They also claim that we are able to love God by our own natural strength, to love God above all things, at least to the extent that we deserve grace. And, say the scholastics, because God is not satisfied with a literal performance of the Law, but expects us to fulfill the Law according to the mind of the Lawgiver, therefore we must obtain from above a quality above nature, a quality which they call "formal righteousness."

We say, faith apprehends Jesus Christ. Christian faith is not an inactive quality in the heart. If it is true faith it will surely take Christ for its object. Christ, apprehended by faith and dwelling in the heart, constitutes Christian righteousness, for which God gives eternal life.

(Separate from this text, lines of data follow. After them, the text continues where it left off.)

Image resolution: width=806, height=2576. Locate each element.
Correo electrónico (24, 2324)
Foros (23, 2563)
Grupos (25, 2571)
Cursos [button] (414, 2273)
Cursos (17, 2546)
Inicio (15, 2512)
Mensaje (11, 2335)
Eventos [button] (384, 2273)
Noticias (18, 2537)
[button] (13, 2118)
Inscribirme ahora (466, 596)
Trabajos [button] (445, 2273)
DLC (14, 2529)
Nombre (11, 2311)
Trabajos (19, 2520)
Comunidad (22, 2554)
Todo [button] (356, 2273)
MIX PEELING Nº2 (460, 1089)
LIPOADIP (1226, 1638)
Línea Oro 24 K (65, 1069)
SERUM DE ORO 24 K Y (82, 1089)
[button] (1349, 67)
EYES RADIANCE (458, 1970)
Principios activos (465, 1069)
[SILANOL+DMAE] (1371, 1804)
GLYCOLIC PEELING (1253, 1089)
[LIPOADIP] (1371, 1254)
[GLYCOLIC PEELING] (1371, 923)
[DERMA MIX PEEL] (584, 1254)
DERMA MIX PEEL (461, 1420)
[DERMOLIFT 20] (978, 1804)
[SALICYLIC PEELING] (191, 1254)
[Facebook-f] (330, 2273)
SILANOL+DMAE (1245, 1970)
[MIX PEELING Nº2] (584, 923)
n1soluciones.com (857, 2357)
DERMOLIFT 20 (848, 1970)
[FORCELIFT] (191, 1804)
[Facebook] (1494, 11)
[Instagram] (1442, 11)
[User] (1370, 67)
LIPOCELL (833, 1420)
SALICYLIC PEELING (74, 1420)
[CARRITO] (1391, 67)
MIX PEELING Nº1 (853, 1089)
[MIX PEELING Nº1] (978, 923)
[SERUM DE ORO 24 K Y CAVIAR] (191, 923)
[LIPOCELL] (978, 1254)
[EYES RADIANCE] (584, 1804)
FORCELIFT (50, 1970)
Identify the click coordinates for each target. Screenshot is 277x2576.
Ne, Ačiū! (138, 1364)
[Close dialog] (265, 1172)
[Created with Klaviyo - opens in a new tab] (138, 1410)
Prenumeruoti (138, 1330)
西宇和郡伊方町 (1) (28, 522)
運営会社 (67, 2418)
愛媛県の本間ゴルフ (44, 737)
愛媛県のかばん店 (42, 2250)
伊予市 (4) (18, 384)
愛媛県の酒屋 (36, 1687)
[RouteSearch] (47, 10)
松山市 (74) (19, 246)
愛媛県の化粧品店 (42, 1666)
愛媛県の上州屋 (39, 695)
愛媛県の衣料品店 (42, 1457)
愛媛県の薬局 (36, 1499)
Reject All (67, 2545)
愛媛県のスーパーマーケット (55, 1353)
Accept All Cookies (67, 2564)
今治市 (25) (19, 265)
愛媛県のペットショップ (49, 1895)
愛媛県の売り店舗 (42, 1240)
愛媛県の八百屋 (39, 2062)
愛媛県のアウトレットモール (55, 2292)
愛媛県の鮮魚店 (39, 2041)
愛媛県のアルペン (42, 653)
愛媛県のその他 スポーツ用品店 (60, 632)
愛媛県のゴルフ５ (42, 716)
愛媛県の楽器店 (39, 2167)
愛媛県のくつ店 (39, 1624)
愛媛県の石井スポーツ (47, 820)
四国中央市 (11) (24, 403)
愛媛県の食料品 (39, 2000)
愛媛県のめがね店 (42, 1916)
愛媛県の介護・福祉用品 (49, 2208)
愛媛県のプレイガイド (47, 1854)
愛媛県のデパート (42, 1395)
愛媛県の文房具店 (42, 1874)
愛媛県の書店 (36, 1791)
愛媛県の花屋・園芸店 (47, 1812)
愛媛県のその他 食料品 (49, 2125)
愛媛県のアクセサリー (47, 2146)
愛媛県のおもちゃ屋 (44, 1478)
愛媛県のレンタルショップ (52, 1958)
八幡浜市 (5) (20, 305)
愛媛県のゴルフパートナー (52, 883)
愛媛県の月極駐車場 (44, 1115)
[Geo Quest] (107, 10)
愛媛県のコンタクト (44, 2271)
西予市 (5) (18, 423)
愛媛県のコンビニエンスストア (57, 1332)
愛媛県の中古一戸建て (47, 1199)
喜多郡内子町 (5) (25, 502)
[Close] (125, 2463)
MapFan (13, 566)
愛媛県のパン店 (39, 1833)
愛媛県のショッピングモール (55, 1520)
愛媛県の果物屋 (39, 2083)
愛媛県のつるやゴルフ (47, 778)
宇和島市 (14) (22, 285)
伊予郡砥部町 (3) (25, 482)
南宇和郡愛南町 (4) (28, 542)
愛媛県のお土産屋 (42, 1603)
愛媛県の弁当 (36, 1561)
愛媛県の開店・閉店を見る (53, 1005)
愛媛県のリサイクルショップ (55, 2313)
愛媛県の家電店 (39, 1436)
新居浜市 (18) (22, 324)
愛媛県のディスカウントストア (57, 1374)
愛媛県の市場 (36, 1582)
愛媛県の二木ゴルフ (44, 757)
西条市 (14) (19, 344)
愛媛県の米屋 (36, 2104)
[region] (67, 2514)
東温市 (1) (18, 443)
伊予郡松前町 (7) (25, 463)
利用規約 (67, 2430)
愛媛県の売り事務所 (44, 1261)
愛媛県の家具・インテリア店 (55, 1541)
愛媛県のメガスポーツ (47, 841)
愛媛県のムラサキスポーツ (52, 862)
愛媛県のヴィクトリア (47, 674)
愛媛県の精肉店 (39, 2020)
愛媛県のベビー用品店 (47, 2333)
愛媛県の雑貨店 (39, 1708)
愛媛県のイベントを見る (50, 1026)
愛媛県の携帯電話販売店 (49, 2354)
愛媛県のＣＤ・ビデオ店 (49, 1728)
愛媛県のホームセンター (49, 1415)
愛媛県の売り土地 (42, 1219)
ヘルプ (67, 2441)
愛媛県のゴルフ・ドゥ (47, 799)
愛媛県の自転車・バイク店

In contrast to the doting dreams of the scholastics, we teach this: First a person must learn to know himself from the Law. With the prophet he will then confess: "All have sinned, and come short of the glory of God." And, "there is none that doeth good, no, not one." And, "against thee, thee only, have I sinned."

Having been humbled by the Law, and having been brought to a right estimate of himself, a man will repent. He finds out that he is so depraved, that no strength, no works, no merits of his own will ever deliver him from his guilt. He will then understand the meaning of Paul's words: "I am sold under sin"; and "they are all under sin."

At this state a person begins to lament: "Who is going to help me?" In due time comes the Word of the Gospel, and says: "Son, thy sins are forgiven thee. Believe in Jesus Christ who was crucified for your sins. Remember, your sins have been imposed upon Christ."

In this way are we delivered from sin. In this way are we justified and made heirs of everlasting life.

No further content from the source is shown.